G = data.multiplicon_graph
print "Multiplicons:", len(G)
# OUTPUT:
# Multiplicons: 9759

# How many multiplicons were "final" leaves? Show the first 50 IDs.
leaves = list(data.get_multiplicon_leaves())
print "Leaves: %d %s" % (len(leaves), leaves[:50])
# OUTPUT:
# Leaves: 2710 [8, 9, 11, 12, 13, 19, 20, 21, 22, 25, 26, 27, 
# 29, 31, 32, 35, 36, 37, 38, 40, 41, 42, 43, 44, 45, 48, 50, 
#51, 52, 53, 54, 56, 57, 59, 61, 62, 63, 65, 66, 67, 68, 69, 70, 
#71, 74, 75, 76, 77, 80, 82]

# How many multiplicons were "seeds"? Show the first 50 IDs.
seeds = list(data.get_multiplicon_seeds())
print "Seeds: %d %s" % (len(seeds), seeds[:50])
# OUTPUT:
# Seeds: 661 [1, 729, 952, 1284, 1514, 1647, 1726, 1765, 1789, 
# 1890, 1961, 1986, 2080, 2091, 2115, 2165, 2174, 2272, 2288, 
# 2321, 2337, 2380, 2398, 2474, 2476, 2486, 2496, 2524, 2556, 
# 2560, 2566, 2576, 2615, 2634, 2671, 2675, 2735, 2761, 2796, 
# 2799, 2834, 2841, 2852, 2877, 2882, 2884, 2887, 2903, 2918, 
# 2920]

# What was in the first leaf multiplicon?
print data.get_multiplicon_properties(8)
# OUTPUT:
# {'is_redundant': False, 'parent': 7, 'level': 9, 
# 'segments': defaultdict(<type 'tuple'>, 
# {u'ath': (u'AT1G44120', u'AT1G44542'),
# u'ptr': (u'PT07G04280', u'PT07G04610'), 
# u'vvi': (u'VV07G13270', u'VV07G13580')}), 
# 'profile_length': 61,
# 'number_of_anchorpoints': 9, 'id': 8}

A further example of use can be seen in the draw_gd_all_core.py script.

Test data

The test data included in the tests subdirectory is the output of i-ADHoRe 3.0's installation tests.

i-ADHoRe output

Data structure

For more information on the i-ADHoRe algorithm please refer to the i-ADHoRe publication, and software manual, which is included in the i-ADHoRe download.

The data stucture of i-ADHoRe's output centres around multiplicons, which are mutually homologous segments of the input sequences. These are generated in i-ADHoRe 3.0 by an iterative process that generates a branching tree of progressively more refined multiplicons at distinct 'levels', which broadly represent the number of alignments that contribute to the region. The result of this process is recorded in the output plain text tab-separated tabular file multiplicons.txt.

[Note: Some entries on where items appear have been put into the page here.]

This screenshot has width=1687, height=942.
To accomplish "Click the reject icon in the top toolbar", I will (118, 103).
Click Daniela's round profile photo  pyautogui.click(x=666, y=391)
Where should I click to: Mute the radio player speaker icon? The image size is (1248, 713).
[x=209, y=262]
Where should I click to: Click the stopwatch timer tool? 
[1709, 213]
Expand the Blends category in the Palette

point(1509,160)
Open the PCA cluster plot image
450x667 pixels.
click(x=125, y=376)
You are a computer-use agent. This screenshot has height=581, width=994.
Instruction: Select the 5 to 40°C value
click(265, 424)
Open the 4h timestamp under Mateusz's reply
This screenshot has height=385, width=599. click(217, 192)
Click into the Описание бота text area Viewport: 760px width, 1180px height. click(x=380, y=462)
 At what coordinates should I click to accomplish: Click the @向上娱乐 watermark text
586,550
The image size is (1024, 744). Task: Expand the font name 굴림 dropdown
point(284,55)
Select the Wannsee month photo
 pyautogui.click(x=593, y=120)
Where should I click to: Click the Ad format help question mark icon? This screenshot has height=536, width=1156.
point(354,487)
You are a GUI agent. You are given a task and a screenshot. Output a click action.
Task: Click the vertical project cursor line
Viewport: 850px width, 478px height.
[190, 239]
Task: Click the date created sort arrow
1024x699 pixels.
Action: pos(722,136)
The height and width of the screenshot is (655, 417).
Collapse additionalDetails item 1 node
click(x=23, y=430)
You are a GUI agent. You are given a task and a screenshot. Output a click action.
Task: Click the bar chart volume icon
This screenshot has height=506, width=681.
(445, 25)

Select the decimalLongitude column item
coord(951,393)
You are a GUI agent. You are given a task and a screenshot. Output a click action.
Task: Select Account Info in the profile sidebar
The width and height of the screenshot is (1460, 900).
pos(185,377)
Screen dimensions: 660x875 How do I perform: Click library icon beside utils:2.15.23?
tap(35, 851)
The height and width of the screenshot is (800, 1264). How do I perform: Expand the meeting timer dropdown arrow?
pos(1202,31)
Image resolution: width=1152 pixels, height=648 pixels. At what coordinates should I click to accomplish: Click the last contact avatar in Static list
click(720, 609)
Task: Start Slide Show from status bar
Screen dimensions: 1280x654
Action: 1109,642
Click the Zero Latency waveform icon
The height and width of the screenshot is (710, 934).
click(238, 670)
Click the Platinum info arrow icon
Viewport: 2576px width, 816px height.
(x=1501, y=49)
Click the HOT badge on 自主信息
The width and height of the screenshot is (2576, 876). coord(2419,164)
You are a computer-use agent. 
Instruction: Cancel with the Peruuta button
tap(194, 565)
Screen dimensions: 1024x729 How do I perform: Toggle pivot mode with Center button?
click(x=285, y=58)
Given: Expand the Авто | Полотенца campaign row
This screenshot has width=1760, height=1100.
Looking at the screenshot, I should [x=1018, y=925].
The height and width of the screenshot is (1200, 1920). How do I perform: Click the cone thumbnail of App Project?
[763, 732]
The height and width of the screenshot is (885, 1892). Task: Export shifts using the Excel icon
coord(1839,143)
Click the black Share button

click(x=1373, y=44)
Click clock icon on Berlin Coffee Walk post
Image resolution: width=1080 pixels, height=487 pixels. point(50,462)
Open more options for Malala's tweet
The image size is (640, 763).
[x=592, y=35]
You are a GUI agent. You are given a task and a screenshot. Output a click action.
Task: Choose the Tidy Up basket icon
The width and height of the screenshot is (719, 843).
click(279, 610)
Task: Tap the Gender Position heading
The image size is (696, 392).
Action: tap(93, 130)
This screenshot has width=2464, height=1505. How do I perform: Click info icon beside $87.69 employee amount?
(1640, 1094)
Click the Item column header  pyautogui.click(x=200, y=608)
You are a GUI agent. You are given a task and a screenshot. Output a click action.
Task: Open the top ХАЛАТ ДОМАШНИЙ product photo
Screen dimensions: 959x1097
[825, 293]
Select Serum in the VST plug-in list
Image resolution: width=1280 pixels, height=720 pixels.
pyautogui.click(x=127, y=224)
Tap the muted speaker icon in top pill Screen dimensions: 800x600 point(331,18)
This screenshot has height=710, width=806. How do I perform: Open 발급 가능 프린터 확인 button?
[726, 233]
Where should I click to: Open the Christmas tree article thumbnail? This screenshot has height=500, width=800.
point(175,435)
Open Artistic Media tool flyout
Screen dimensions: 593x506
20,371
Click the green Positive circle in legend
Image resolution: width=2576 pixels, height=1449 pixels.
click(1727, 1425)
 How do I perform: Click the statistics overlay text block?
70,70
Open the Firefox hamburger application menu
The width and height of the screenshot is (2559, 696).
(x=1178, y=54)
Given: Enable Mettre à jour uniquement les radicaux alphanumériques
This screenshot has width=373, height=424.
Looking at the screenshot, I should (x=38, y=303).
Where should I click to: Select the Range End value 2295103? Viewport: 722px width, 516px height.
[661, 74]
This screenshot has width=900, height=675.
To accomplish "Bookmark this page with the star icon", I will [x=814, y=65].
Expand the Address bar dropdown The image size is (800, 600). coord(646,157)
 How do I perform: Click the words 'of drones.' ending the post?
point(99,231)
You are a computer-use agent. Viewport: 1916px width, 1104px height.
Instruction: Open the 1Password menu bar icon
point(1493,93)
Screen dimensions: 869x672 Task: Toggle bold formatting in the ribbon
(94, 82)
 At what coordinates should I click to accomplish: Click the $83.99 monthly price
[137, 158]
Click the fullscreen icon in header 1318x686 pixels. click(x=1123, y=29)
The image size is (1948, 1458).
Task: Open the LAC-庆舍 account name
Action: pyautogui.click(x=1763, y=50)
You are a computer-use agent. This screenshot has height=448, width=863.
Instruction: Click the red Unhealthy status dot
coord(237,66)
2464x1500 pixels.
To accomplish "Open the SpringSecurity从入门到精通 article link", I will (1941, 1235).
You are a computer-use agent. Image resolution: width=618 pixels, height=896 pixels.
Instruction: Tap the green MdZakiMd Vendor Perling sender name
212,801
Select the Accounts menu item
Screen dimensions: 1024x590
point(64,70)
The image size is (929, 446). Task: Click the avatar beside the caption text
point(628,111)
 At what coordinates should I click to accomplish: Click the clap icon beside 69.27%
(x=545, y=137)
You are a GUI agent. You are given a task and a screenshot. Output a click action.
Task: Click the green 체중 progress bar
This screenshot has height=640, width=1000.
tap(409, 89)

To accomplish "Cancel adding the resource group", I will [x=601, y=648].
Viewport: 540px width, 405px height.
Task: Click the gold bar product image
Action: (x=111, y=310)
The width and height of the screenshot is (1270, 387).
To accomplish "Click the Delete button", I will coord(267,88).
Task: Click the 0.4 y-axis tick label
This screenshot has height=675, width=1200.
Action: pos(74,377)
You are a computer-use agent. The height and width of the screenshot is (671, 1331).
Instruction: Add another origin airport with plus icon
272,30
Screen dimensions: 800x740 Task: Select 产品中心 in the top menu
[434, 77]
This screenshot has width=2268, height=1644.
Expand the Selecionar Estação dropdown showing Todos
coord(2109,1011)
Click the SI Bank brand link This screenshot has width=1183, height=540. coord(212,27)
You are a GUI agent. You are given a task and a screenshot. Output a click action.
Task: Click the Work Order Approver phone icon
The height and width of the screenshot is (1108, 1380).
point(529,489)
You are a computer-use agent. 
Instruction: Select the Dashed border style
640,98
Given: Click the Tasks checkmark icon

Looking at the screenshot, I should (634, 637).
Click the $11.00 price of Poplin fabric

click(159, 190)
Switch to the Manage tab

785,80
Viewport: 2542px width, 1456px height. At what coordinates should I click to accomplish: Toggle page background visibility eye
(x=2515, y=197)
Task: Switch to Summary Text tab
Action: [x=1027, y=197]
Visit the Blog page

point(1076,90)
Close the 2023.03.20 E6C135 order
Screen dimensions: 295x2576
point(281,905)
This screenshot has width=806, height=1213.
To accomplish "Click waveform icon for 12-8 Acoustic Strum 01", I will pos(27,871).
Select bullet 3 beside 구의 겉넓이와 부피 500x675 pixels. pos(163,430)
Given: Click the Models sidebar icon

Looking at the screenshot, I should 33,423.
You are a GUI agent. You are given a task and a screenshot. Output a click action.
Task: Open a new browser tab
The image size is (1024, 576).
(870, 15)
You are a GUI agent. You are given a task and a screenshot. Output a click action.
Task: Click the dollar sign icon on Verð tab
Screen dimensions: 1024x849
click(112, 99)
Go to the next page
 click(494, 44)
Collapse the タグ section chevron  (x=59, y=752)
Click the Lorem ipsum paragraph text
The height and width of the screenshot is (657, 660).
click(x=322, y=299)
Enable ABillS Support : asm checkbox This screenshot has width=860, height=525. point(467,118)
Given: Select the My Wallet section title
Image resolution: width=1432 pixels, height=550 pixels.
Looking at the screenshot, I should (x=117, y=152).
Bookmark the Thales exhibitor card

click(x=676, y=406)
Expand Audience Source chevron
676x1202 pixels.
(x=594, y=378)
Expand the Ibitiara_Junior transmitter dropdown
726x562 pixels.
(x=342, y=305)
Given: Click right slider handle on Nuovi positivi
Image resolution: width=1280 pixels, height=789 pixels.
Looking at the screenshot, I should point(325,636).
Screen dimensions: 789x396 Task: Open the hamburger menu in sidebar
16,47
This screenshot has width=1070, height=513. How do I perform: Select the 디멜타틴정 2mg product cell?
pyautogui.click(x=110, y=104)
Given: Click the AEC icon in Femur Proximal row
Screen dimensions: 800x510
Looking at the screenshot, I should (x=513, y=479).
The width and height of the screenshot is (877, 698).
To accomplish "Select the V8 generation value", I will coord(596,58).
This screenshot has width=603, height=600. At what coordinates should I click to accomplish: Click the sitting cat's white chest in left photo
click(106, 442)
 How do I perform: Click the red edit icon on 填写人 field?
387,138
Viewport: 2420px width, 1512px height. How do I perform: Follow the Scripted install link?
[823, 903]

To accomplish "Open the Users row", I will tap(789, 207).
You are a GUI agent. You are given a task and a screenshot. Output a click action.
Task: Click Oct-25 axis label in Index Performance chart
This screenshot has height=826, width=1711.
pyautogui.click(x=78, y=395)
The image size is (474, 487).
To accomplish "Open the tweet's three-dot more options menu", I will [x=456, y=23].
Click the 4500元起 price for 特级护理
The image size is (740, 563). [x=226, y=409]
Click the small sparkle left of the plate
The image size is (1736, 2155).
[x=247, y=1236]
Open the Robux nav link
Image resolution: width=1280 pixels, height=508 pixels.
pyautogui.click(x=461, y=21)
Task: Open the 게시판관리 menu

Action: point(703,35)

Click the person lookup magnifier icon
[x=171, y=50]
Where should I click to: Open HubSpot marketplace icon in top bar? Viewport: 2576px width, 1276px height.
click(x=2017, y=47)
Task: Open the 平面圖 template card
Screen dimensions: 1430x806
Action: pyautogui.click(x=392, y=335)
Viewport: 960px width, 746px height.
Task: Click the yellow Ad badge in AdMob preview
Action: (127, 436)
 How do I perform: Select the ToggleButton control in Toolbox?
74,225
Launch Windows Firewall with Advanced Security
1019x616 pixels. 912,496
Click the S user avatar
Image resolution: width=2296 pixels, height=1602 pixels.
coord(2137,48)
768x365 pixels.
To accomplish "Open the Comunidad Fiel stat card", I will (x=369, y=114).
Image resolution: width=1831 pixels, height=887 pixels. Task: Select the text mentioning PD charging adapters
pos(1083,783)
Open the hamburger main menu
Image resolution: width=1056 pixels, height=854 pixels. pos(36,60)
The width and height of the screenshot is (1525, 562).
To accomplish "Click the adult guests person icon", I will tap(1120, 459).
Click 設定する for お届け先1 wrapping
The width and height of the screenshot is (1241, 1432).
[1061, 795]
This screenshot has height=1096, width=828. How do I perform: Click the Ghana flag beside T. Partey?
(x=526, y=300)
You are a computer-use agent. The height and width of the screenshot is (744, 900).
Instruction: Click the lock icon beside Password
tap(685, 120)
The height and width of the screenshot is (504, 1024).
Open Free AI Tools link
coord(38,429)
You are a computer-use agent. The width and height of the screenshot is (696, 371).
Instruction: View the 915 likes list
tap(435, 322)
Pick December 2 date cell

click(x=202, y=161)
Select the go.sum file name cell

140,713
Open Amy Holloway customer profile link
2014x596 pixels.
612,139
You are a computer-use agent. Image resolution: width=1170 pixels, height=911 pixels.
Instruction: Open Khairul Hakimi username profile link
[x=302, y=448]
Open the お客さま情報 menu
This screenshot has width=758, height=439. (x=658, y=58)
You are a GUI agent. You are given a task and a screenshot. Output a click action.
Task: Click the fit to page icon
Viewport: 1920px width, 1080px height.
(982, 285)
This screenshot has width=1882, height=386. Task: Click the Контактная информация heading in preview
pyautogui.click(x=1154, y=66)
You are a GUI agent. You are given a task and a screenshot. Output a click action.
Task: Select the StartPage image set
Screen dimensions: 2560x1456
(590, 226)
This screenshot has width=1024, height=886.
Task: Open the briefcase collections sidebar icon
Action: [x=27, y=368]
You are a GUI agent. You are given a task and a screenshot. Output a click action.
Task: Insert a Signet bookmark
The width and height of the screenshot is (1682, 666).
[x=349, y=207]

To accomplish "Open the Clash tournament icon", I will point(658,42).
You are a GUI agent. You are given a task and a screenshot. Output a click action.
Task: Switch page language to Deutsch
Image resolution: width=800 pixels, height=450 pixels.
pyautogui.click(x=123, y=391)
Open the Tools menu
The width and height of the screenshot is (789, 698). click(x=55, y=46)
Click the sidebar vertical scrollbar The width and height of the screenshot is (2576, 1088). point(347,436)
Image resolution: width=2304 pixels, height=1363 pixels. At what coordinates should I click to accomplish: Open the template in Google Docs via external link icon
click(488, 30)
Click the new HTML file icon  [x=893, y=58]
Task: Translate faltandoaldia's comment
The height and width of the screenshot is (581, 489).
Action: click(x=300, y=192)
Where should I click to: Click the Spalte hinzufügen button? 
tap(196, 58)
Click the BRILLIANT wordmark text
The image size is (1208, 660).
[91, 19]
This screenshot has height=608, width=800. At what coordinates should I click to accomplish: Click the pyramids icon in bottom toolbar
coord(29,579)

multiplicons.txt describes all multiplicons generated during the analysis, including a large number of redundant multiplicons. Each multiplicon is assigned to a row in the table, and gets a unique ID in the id column. The parent column in each row refers to this ID, and the branching process that generates all multiplicons is easily reconstructed as a tree from this information. The root node of each tree corresponds to a "level 2" multiplicon. Leaf nodes (which have no children because no other homologous segment could be added to the stack) correspond to the "final" multiplicons.

The segments.txt output file is a plain text tab-separated file describing the regions of each inout genome that participate in each multiplicon, in terms of contigous aligned genes. Each row in the table represents an input genome region, with a unique ID in the column id, and defined by the first and last gene to contribute to that region.

Each multiplicon corresponds to at least two regions in the segments.txt file, and the unique multiplicon ID is indicated in the column multiplicon, allowing for cross-reference against the multiplicon tree.

Parsing

The object model is constructed around a directed graph that represents the multiplicon tree, using the network.DiGraph() object. Nodes represent multiplicons, and each edge represents a parent-child relationship. A local SQLite database is constructed (in memory, by default) to hold multiplicon attributes, obtained from the multiplicons.txt and segments.txt files, and enable fast querying.